International trade is slowing rapidly as the COVID recovery fizzles and globalization stalls, Fitch says
- Global trade is rapidly slowing after a rapid post-pandemic recovery in 2021 and 2022.
- Fitch Ratings said trade will expand 1.9% this year, down sharply from 2022's growth rate of 5.5%.
The post-pandemic recovery in global trade that spanned the last two years is slowing dramatically, Fitch Ratings said Thursday.
The ratings agency expects international trade to grow by 1.9% this year, down from the 5.5% growth rate seen in 2022, and sees world GDP rising by 2%, down from last year's 2.7%.
"Trade growth seems unlikely to outpace GDP in the medium term, as globalization stalls," Fitch said.
Factors for the trade slowdown include tighter monetary policy, declining fiscal support, and the resurgence of the services sector, which contributes less to trade than the goods sector does.
In fact, the volume of the trade in goods is actually falling, with gains in services trade only partially offsetting that dip as tourism and transportation recover, according to Fitch.
Meanwhile, supply-chain bottlenecks that held back trade earlier have been largely resolved, while services are becoming less internationally specialized and only account for 22% of all trade.
The declining demand for goods has caused industrial production to cool rapidly, Fitch added.

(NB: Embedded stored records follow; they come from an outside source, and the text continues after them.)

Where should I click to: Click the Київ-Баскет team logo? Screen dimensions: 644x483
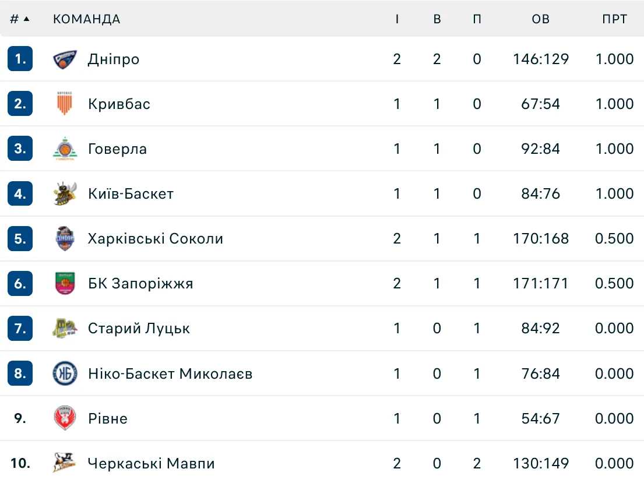65,193
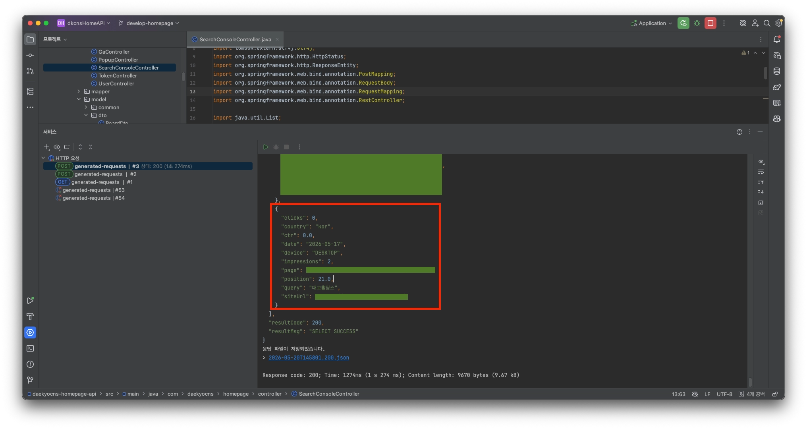Viewport: 807px width, 429px height.
Task: Open the Pull Requests sidebar icon
Action: pyautogui.click(x=30, y=71)
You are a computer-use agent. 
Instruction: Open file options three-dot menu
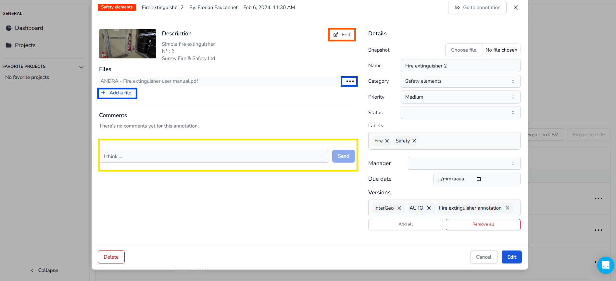(x=349, y=81)
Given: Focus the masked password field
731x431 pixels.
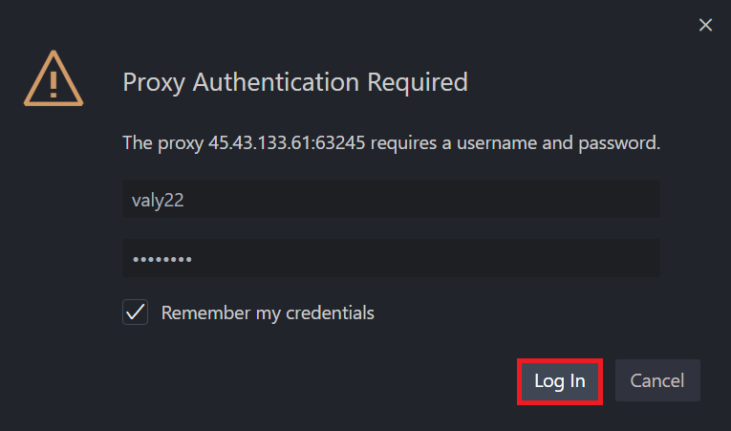Looking at the screenshot, I should pos(391,258).
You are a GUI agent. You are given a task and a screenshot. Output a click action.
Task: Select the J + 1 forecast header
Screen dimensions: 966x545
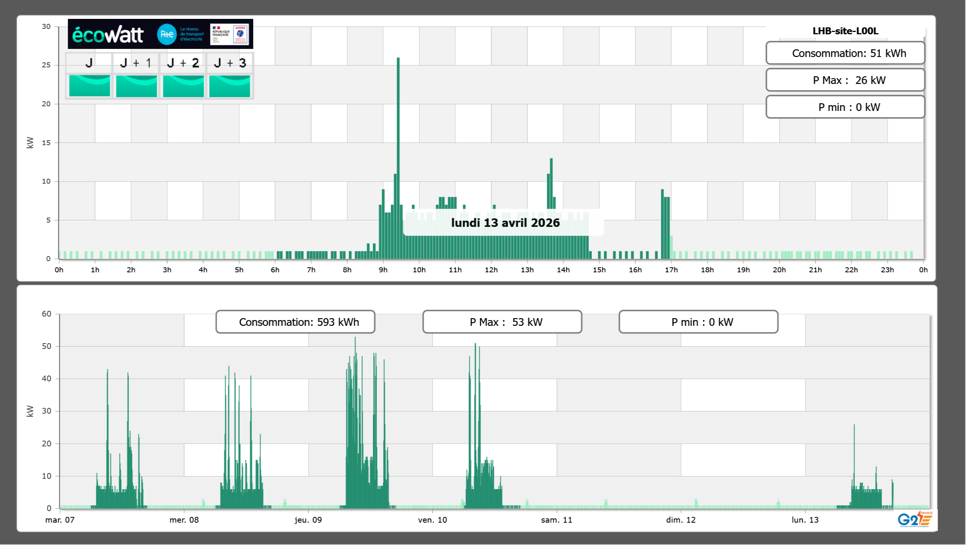(136, 63)
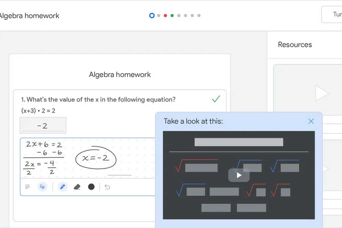Select the last gray progress dot
The image size is (342, 228).
point(199,15)
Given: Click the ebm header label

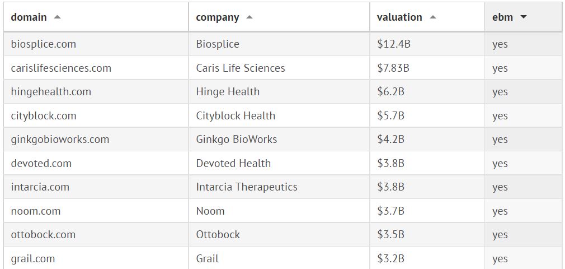Looking at the screenshot, I should pyautogui.click(x=502, y=17).
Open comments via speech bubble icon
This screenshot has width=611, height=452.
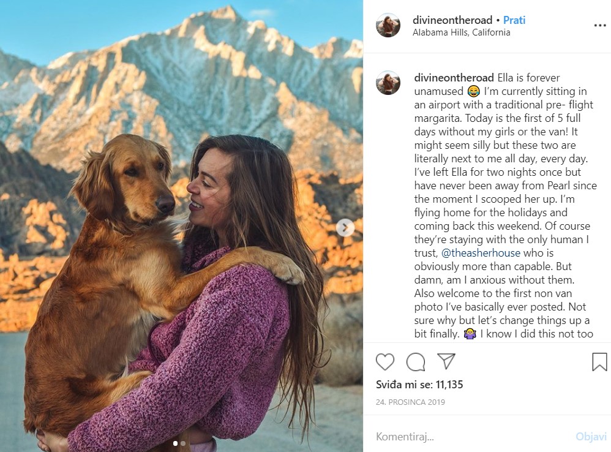416,361
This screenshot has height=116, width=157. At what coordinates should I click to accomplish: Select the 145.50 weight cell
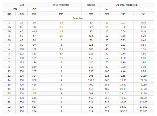(x=123, y=111)
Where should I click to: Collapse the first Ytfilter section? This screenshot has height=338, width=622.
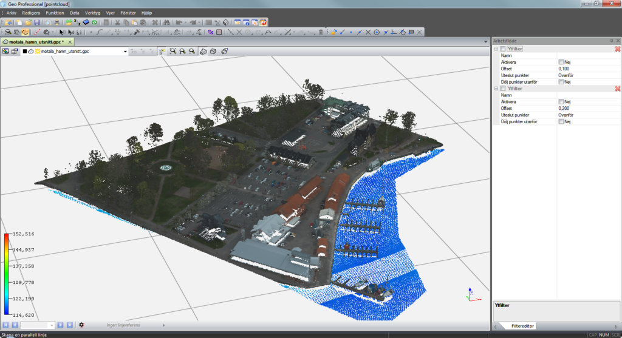(x=496, y=49)
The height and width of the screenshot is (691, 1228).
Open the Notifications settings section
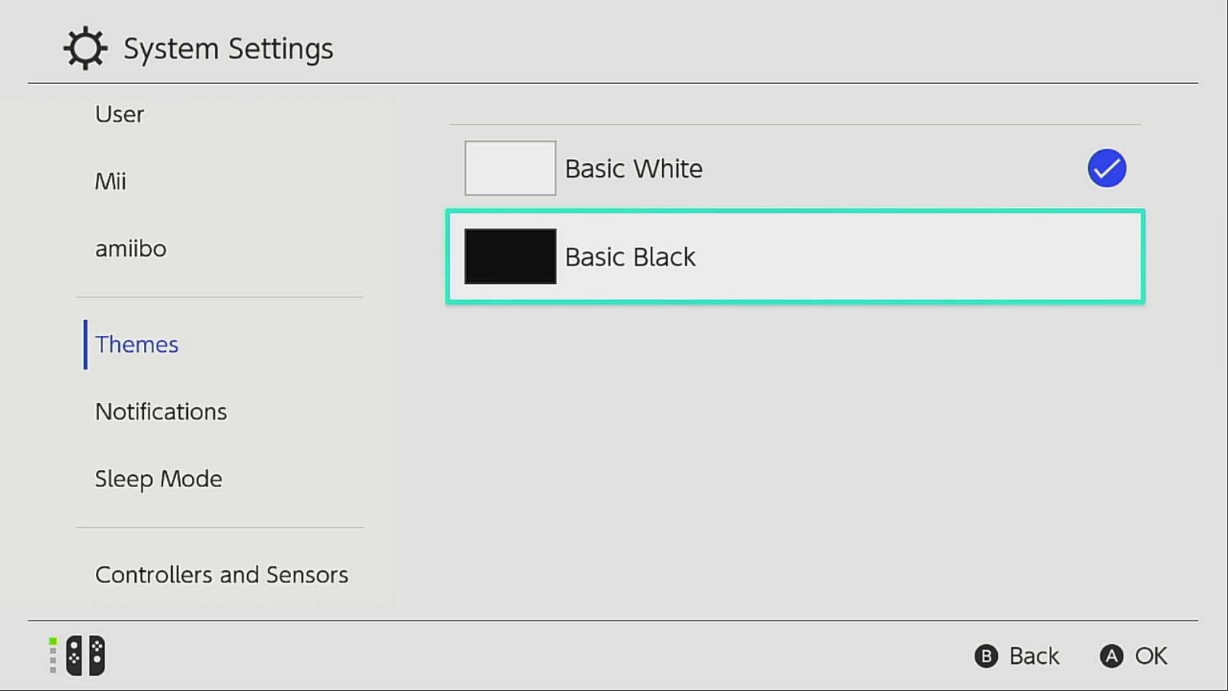point(161,411)
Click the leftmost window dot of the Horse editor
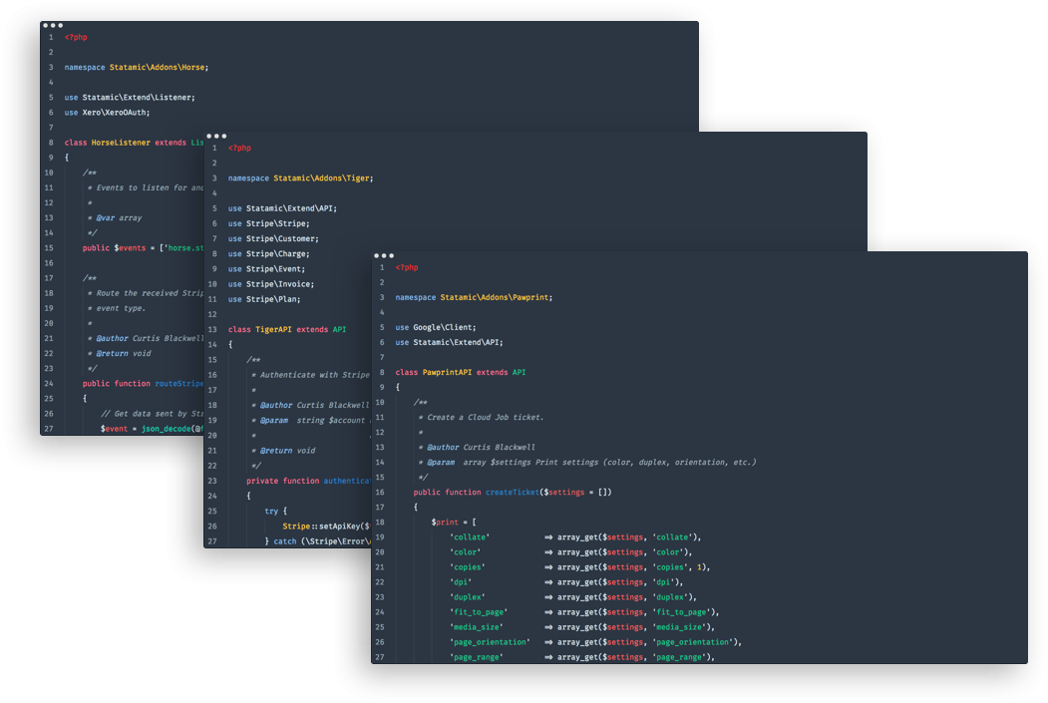This screenshot has height=703, width=1048. click(45, 24)
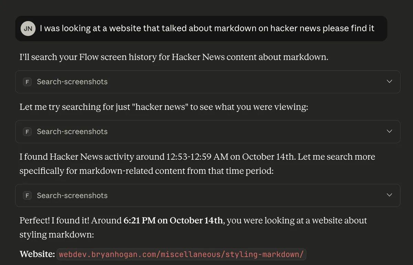Expand the first Search-screenshots tool result chevron
Image resolution: width=413 pixels, height=265 pixels.
tap(389, 82)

The deceleration has become evident in the softer prices of commodities such as copper and falling manufacturing output in China.
"Our forecast of a flattening in the ratio of trade/GDP contrasts with the steady rise seen from the early 1990s to the middle of the last decade," Fitch said. "But while some evidence of trade redirection is emerging, there is no evidence at this stage that globalization is going into reverse."
The forecast comes as global trade has seen major upheaval since Russia invaded Ukraine last year. In particular, Russian energy exports have shifted toward Asia and away from Europe.
Meanwhile, the US and China have escalated their trade war, with chipmakers and other high-tech sectors being targeted.